* **Task brief**: Your output must consist solely of the lines from the one containing "Select the yellow" through the end of the records, reproduced exactly.

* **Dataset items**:
'''

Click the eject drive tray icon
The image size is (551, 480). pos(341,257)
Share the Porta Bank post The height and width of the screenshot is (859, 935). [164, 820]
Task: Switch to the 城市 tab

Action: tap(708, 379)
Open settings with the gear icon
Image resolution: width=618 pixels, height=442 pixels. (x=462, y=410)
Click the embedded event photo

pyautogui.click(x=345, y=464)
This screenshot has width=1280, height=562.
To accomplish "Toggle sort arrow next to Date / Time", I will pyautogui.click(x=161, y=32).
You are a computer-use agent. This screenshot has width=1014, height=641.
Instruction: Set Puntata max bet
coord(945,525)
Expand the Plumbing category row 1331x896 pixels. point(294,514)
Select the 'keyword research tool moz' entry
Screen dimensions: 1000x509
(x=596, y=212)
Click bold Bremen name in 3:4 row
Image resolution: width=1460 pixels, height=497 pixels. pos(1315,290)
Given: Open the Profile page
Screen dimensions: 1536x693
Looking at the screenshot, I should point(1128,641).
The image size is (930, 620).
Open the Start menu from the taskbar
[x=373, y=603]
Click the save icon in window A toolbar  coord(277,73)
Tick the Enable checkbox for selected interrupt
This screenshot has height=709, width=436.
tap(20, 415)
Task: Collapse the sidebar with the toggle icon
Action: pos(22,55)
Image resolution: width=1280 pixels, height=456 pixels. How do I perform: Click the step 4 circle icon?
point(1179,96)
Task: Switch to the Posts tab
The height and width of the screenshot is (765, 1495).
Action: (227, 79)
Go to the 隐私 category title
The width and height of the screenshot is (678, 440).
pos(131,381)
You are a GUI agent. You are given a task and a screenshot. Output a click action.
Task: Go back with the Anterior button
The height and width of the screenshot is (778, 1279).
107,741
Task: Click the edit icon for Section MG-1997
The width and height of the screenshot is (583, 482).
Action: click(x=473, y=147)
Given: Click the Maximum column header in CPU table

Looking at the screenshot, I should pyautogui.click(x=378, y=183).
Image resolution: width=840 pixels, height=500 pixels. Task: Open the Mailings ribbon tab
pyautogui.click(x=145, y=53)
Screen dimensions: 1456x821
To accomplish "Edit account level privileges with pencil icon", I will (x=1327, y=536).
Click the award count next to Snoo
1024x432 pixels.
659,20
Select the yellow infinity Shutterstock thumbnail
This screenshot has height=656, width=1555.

'''

* **Output for this exercise**:
Select the yellow infinity Shutterstock thumbnail
This screenshot has height=656, width=1555.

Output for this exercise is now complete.